米国の複数の上院議員が、2022年の北京冬季オリンピックに参加する米代表選手に、中国のデジタル人民元を使わないよう警鐘を鳴らしたことがわかった。

19日、米国の上院議員であるMarsha Blackburn氏、Cynthia Lummis氏、Roger Wicker氏の3名は、米国オリンピック・パラリンピック委員会のSuzanne Lyons会長宛てに書簡を提出。議員らは「私たちは、2022年に開催される北京冬季オリンピックの前に、デジタル人民元を正式に導入しようとする中国政府の計画に懸念を表明します」と冒頭で述べ、米オリパラ委員会に、北京オリンピック期間中に米国人選手がデジタル人民元の受け取りや使用することを禁止するよう求めた。

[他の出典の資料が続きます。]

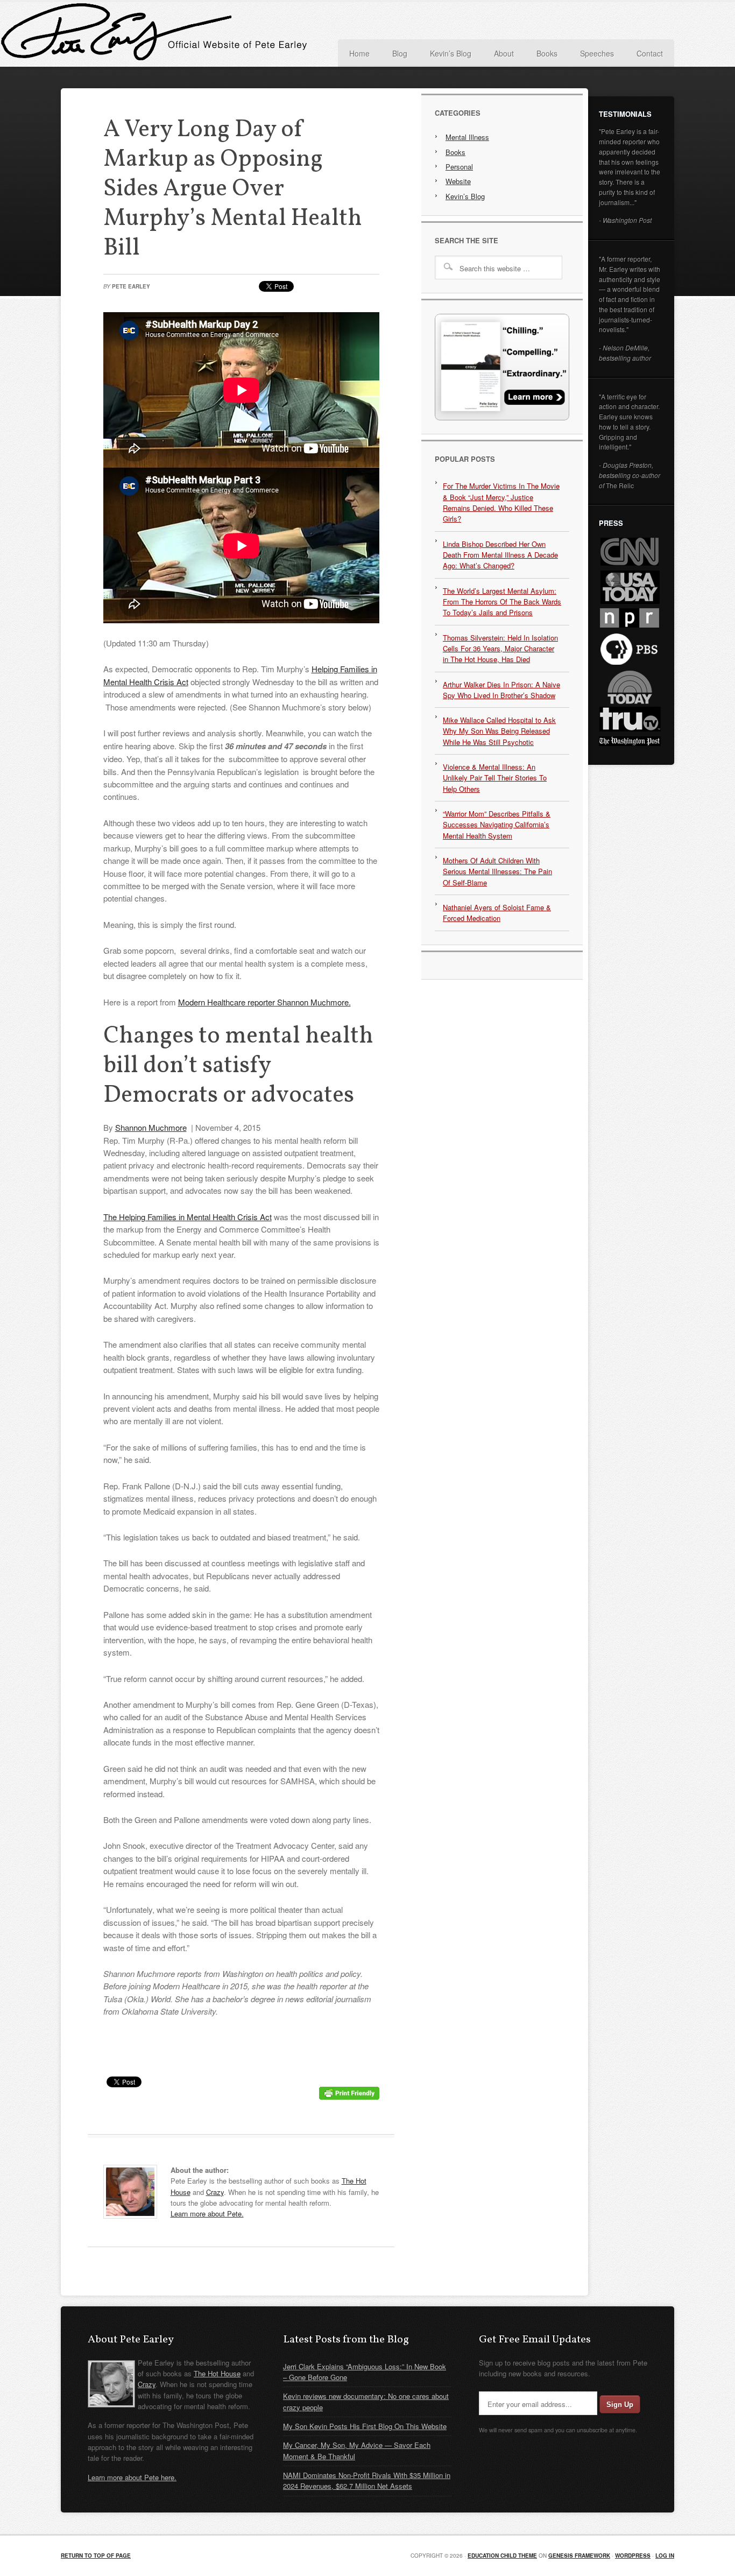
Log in (664, 2555)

デジタル人民元は、中国が開発を進めている中央銀行発行デジタル通貨(CBDC)だ。CBDCは世界各国が開発を進める中で、中国が先行しているのは既報の通りだ。

すでに中国の中央銀行である中央人民銀行は、2020年後半からCBDCの大規模な実証実験を開始。中国の主要都市でデジタル人民元を抽選により配布し、市民の利用を推進している。北京では6月の時点で、デジタル人民元対応のATMが市内に3,000台以上設置されており、入出金を行うことが可能だ。

今月16日にはデジタル人民元のホワイトペーパーも発表され、中国の国内では6月末時点でデジタル人民元を利用した取引総数は7,075万回にのぼり、取引総額は345億元(約5,854億円)に達したことを公表。またデジタル人民元のウォレットは、すでに個人用で2087万以上、企業用で351万以上開設されていることも明らかになった。そして、中国国民だけでなく、旅行者が中国を訪れた際にデジタル人民元のデジタルウォレットを使用できるようにすることにも触れられた。

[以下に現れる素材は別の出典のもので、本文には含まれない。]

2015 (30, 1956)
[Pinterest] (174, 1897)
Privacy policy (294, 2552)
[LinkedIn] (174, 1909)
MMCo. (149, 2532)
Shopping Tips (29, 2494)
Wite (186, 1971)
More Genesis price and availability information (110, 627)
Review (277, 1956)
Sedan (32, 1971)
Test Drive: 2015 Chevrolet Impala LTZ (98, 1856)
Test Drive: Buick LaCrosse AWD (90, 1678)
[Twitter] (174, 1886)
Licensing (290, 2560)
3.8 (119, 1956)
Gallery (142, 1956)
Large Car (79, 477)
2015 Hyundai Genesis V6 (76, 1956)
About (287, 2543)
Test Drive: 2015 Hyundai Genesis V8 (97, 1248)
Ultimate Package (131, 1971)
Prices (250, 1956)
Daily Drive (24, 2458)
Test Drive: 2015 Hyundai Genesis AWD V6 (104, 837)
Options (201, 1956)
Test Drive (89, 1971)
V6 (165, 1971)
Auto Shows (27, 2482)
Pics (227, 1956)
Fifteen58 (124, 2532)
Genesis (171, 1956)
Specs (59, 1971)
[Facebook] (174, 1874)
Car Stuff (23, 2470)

実用化目前のデジタル人民元は、かねてから北京オリンピックまでに発行を目指していると言われ、各国の参加選手たちにも配られるという話も出ている。

今回、上述の米議員らは、中国政府はデジタル人民元に監視ツールを組み込み、利用するのではないかと危惧している模様だ。提出した書簡においても「米オリンピック選手は、デジタル人民元が、中国国民だけでなく中国を訪れる人々をかつてない規模で監視するために使用される可能性があることを認識すべきだ」とプライバシーの面で問題があることを警告した。

また選手だけでなく、オリンピックの観戦を目的に中国を訪れる人々がスマートフォンにデジタル人民元のウォレットを持ち、帰国後も使い続けることを期待している可能性も書簡で言及。デジタル人民元が世界の商取引にまで普及する可能性にも触れ、国際経済の面からも警戒している様子だ。